PCOS symptoms may include:
- Oligo-amenorrhea (irregular or absent periods)
- Oligo-anovulation (infrequent or no ovulation)
- Hirsutism (excessive hair growth) of face, chest or abdomen; Acne; Scalp Hair loss
- Weight gain/ Obesity
- Increased anxiety, depression and reduced quality of life
No single test can definitively diagnose PCOS. Ovulatory dysfunction is a key feature of PCOS with irregular menstrual cycles due to the ovulatory dysfunction, as reflected in the Rotterdam criteria for diagnosing PCOS. However, ovulatory dysfunction can occur even with regular cycles. In addition, irregular cycles and ovulatory dysfunction are also often seen during pubertal and menopausal ‘transitions’ due to normal reproductive physiology, so defining what is ‘abnormal’ during these stages remains difficult and variable. It is most controversial regarding diagnostic criteria during the pubertal/adolescent stages. This is just one of the issues that led to the new international PCOS guidelines for proper diagnosis.
Rotterdam PCOS Diagnostic Criteria
Many reproductive endocrine experts still agree that in order to diagnose PCOS, one must first rule out other endocrine conditions, such as thyroid and adrenal diseases. Most still rely on the Rotterdam criteria that a woman must have 2 out of 3 of the following diagnostic criteria:
- History of irregular or absent menstrual cycles and/or no ovulation since puberty
- Hirsutism clinically and/or high biochemical blood levels of male hormones (Androgens)
- Ultrasound (US) morphologic ‘evidence’ of polycystic ovaries (see below)
New International PCOS Guidelines
Monash University’s Professor Helena Teede is the director of the National NHMRC Centre for Research Excellence in PCOS and led the International Evidence-Based Guideline on Assessment and Management of PCOS (2018) across 37 medical societies and consumer groups from 71 countries.
“The aim of this international evidence-based guideline is to integrate the best available evidence with multidisciplinary expertise and consumer preferences to provide health professionals, consumers and policy makers with transparent evidence-based guidance on timely diagnosis, accurate assessment and optimal treatment of PCOS.”
The new PCOS guideline still endorses the Rotterdam diagnostic criteria, but in adults only and recommends tighter criteria requiring both hyperandrogenism and irregular cycles.
Ultrasound (US) diagnostic features have been revised to limit overlap with women without PCOS to improve diagnostic accuracy.

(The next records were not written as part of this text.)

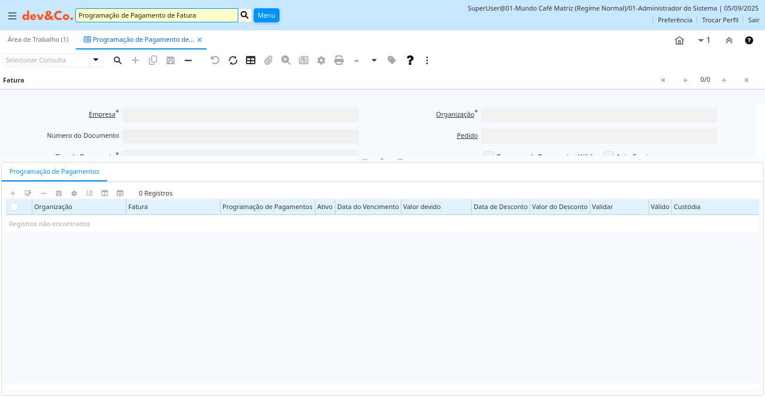This screenshot has width=765, height=397.
Task: Open the more options vertical dots
Action: click(x=427, y=60)
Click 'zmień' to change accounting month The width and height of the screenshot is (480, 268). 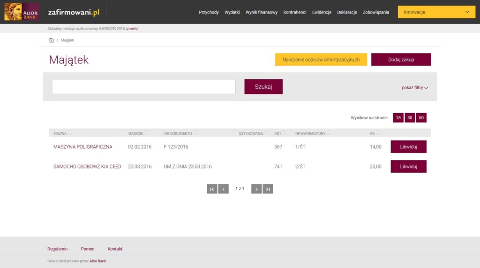coord(131,29)
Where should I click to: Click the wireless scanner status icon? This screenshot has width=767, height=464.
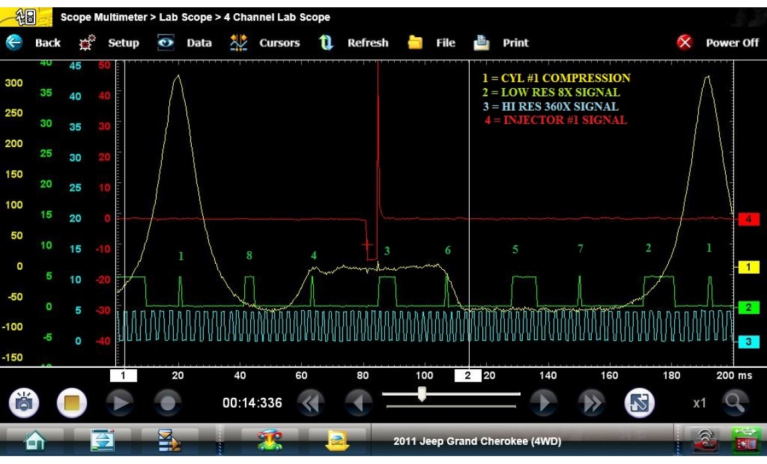[x=705, y=441]
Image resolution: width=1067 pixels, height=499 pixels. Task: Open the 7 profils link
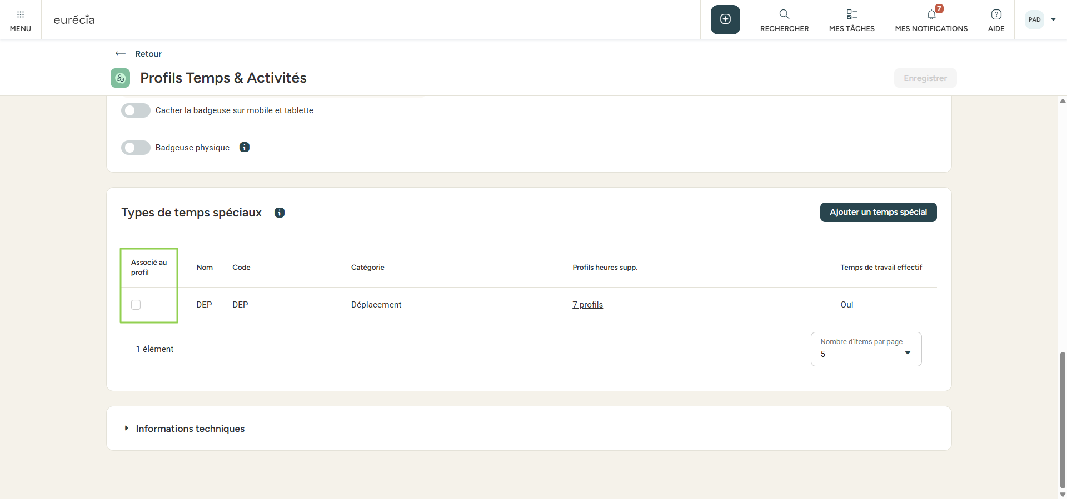(587, 305)
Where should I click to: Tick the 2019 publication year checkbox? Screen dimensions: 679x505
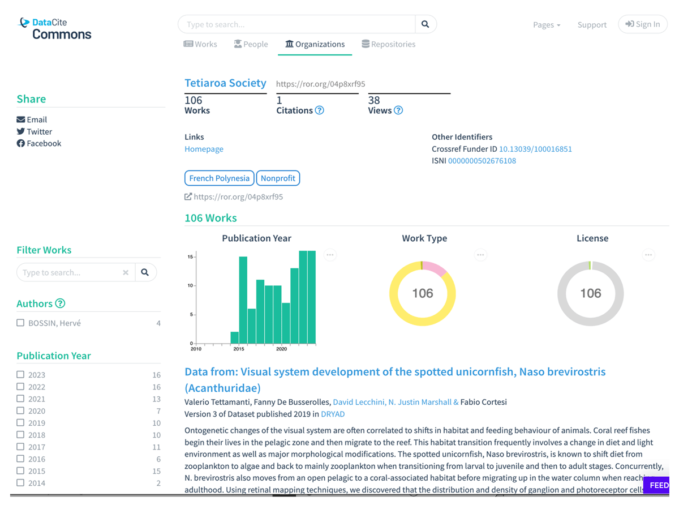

Polycystic ovarian morphology (PCOM) was incorporated into the diagnosis of PCOS in 2003 in the Rotterdam criteria. The original definition of PCOM in the Rotterdam criteria is 12 or more follicles measuring 2 – 9mm throughout the entire ovary or an ovarian volume ≥ 10 cm. Several factors mandated revision of this diagnostic US criteria, including advances in ultrasound technology (greater resolution), inadequate initial evidence, variable US tech skill levels, and natural physiologic changes that occur in antral follicle count during the pubertal and menopausal transitions (up to 70% of adolescents have PCOM based on original Rotterdam criteria). Due to these variable normal ovarian physiologic changes, ultrasound is no longer indicated in adolescents. (Ultrasound is not recommended for a PCOS diagnosis in those within 8 years of menarche).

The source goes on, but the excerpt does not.